» **DATA SUPPLIED**

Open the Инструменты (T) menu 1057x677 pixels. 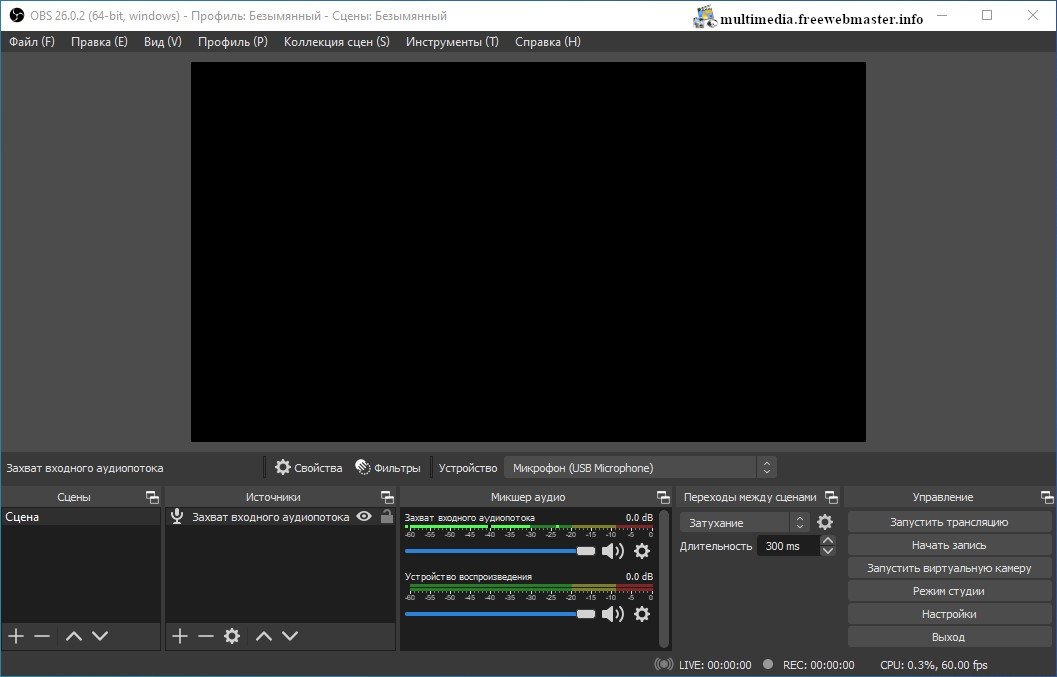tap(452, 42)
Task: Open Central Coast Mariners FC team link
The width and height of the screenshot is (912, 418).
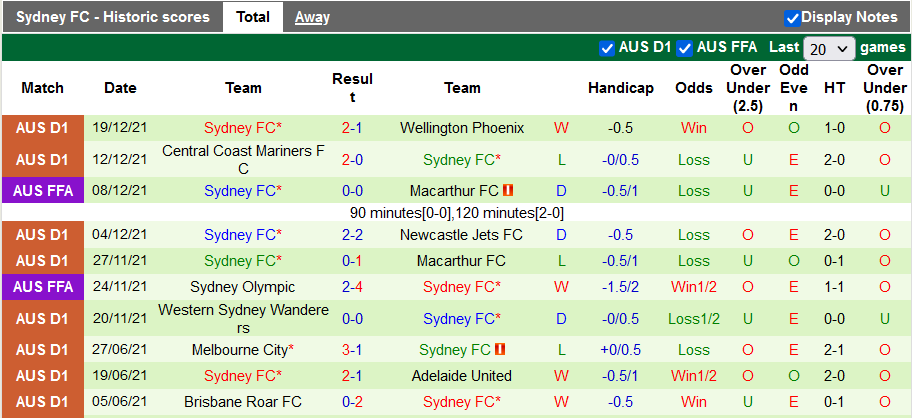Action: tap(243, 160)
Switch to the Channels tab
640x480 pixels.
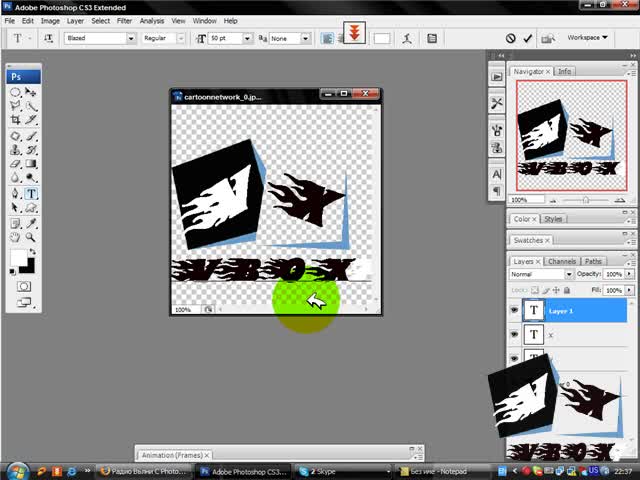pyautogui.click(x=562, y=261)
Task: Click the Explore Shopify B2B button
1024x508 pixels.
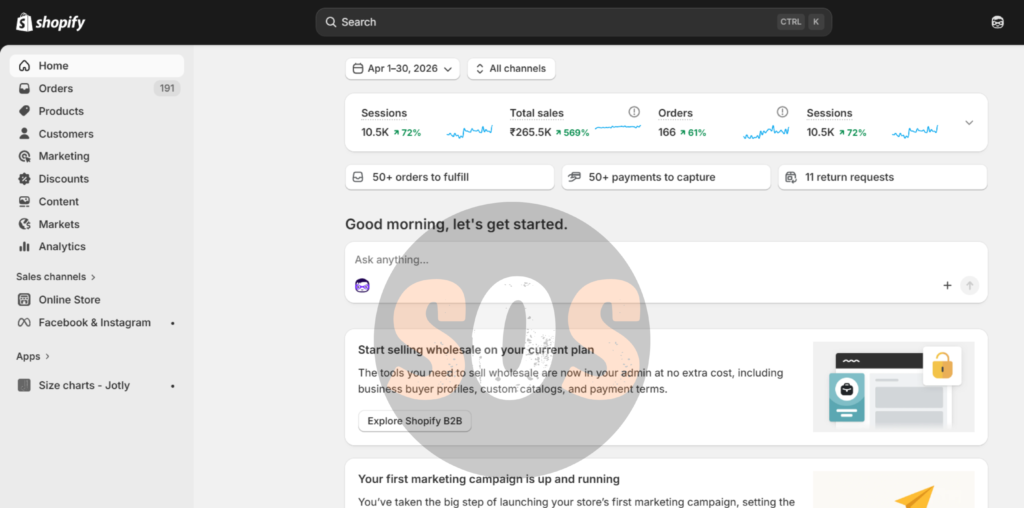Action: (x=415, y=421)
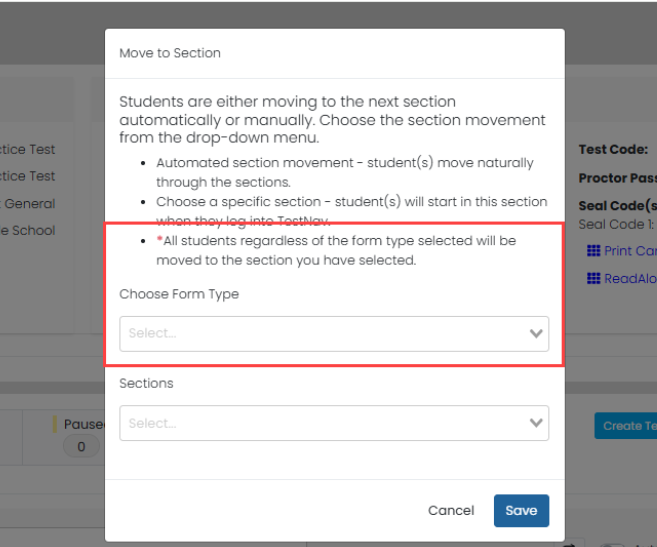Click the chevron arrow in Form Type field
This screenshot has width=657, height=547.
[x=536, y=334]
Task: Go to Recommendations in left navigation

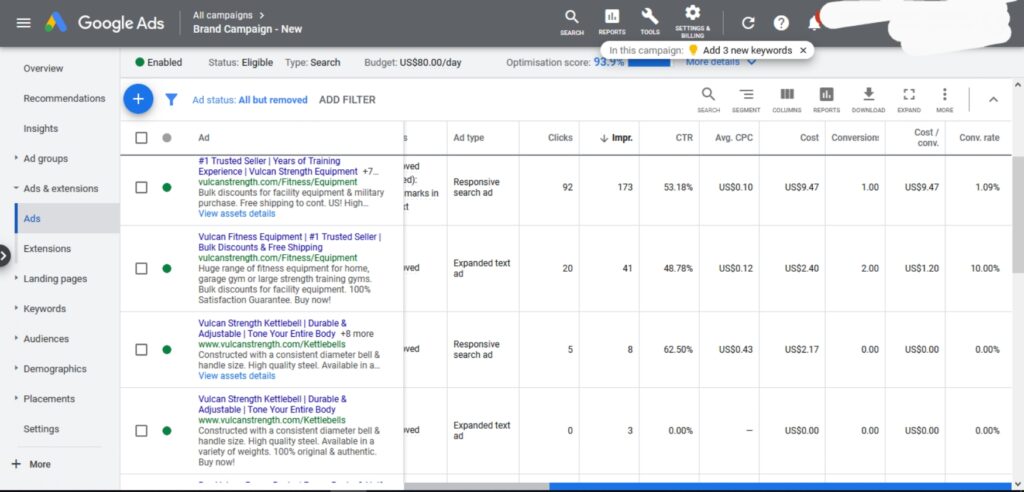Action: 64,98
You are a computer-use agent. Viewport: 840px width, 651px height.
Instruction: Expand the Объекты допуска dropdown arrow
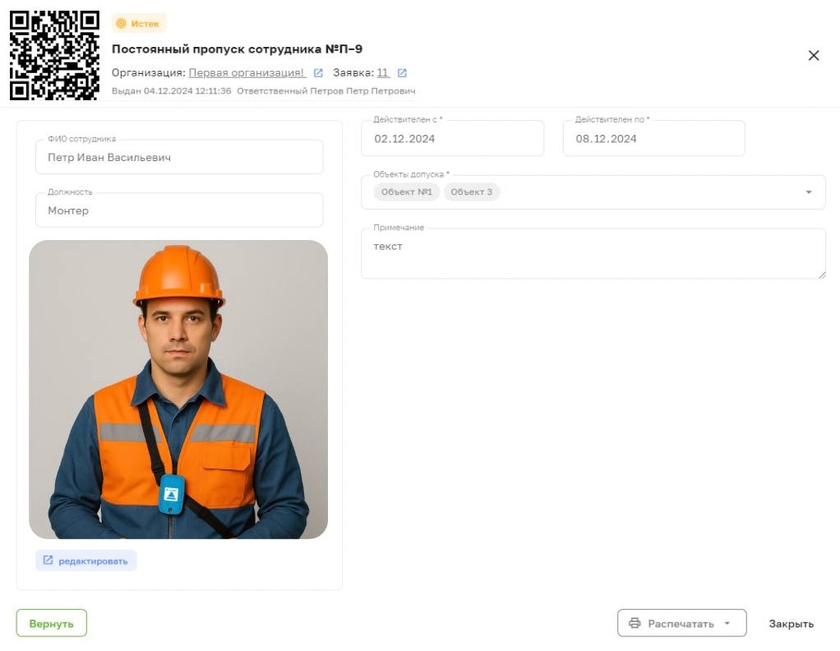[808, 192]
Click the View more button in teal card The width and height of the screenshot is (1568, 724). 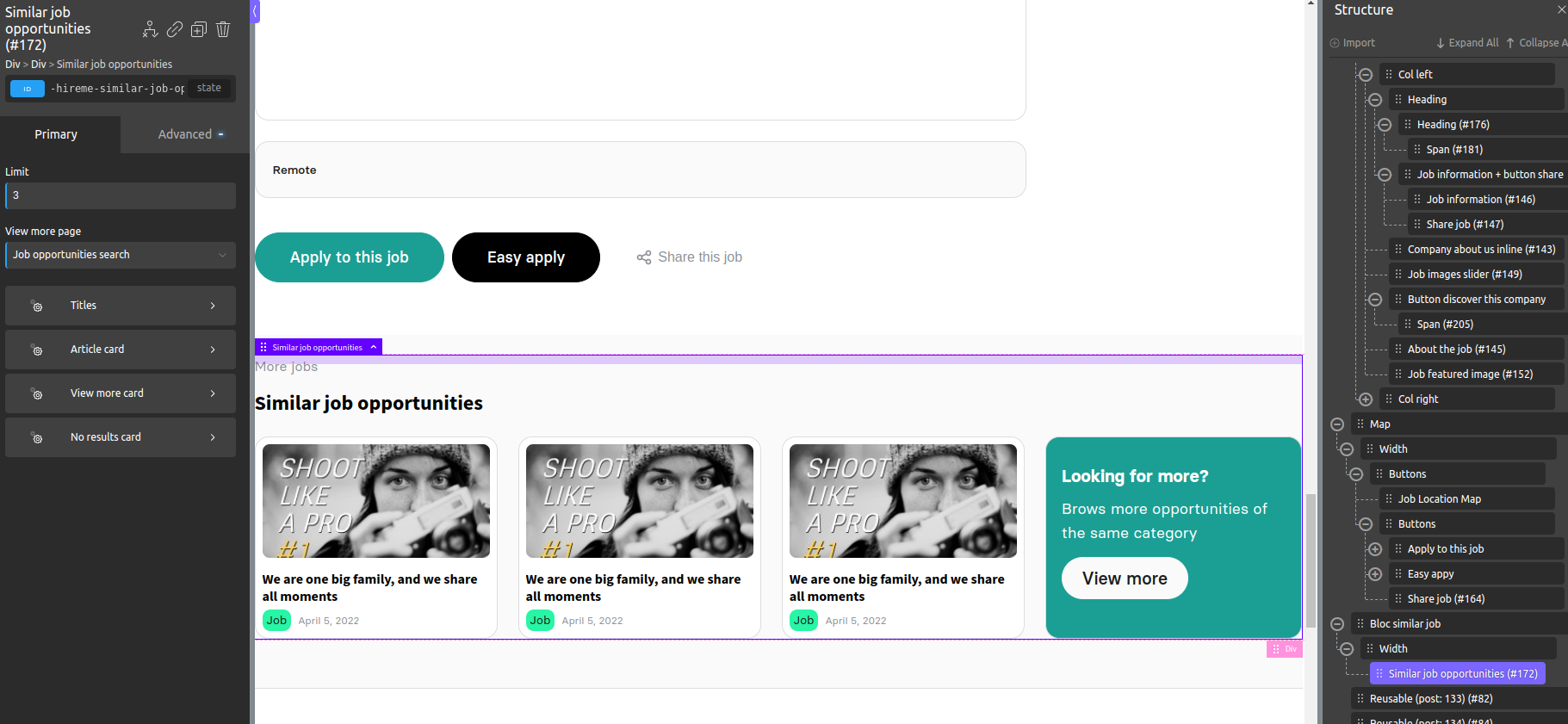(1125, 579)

» **REQUIRED WORK**
Everything above from the line containing "The width and height of the screenshot is (912, 418)." through the line containing "Task: Click the Explore Shopify B2B button" must be repeated exactly, and the pictures must be left out.

» **EXERCISE RESULT**
The width and height of the screenshot is (912, 418).
Action: tap(243, 160)
Switch to the Channels tab
640x480 pixels.
pyautogui.click(x=562, y=261)
Task: Click the Explore Shopify B2B button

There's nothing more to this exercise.